Work request: The answer must be an exact transcription of every record.

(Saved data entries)

════════

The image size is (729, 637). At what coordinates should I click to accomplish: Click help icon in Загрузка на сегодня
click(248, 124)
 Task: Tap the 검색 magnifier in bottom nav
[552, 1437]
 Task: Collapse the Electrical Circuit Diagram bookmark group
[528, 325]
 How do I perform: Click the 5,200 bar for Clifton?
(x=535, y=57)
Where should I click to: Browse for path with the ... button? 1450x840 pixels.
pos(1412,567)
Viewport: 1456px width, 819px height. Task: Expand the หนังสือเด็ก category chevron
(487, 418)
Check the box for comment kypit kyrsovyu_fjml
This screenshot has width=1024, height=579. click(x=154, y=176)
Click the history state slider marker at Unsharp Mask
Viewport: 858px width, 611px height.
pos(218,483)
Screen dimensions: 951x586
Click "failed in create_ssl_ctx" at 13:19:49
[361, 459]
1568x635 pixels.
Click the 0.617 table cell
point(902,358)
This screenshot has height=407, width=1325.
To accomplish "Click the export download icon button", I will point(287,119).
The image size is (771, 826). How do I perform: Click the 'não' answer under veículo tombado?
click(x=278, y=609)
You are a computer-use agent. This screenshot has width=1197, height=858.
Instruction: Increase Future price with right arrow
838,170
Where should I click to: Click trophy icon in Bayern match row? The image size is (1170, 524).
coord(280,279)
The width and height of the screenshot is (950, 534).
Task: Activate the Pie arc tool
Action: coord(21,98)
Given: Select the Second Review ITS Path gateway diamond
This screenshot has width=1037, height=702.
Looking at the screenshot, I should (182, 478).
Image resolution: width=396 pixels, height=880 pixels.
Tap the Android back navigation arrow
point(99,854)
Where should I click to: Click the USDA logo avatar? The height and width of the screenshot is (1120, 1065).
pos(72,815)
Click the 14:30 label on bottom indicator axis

════════

Solution below:
The image size is (729, 637). At what coordinates should I click to accomplish: Click help icon in Загрузка на сегодня
click(248, 124)
 Task: Tap the 검색 magnifier in bottom nav
[552, 1437]
 Task: Collapse the Electrical Circuit Diagram bookmark group
[528, 325]
 How do I perform: Click the 5,200 bar for Clifton?
(x=535, y=57)
Where should I click to: Browse for path with the ... button? 1450x840 pixels.
pos(1412,567)
Viewport: 1456px width, 819px height. Task: Expand the หนังสือเด็ก category chevron
(487, 418)
Check the box for comment kypit kyrsovyu_fjml
This screenshot has width=1024, height=579. click(x=154, y=176)
Click the history state slider marker at Unsharp Mask
Viewport: 858px width, 611px height.
pos(218,483)
Screen dimensions: 951x586
Click "failed in create_ssl_ctx" at 13:19:49
[361, 459]
1568x635 pixels.
Click the 0.617 table cell
point(902,358)
This screenshot has height=407, width=1325.
To accomplish "Click the export download icon button", I will point(287,119).
The image size is (771, 826). How do I perform: Click the 'não' answer under veículo tombado?
click(x=278, y=609)
You are a computer-use agent. This screenshot has width=1197, height=858.
Instruction: Increase Future price with right arrow
838,170
Where should I click to: Click trophy icon in Bayern match row? The image size is (1170, 524).
coord(280,279)
The width and height of the screenshot is (950, 534).
Task: Activate the Pie arc tool
Action: coord(21,98)
Given: Select the Second Review ITS Path gateway diamond
This screenshot has width=1037, height=702.
Looking at the screenshot, I should (182, 478).
Image resolution: width=396 pixels, height=880 pixels.
Tap the Android back navigation arrow
point(99,854)
Where should I click to: Click the USDA logo avatar? The height and width of the screenshot is (1120, 1065).
pos(72,815)
Click the 14:30 label on bottom indicator axis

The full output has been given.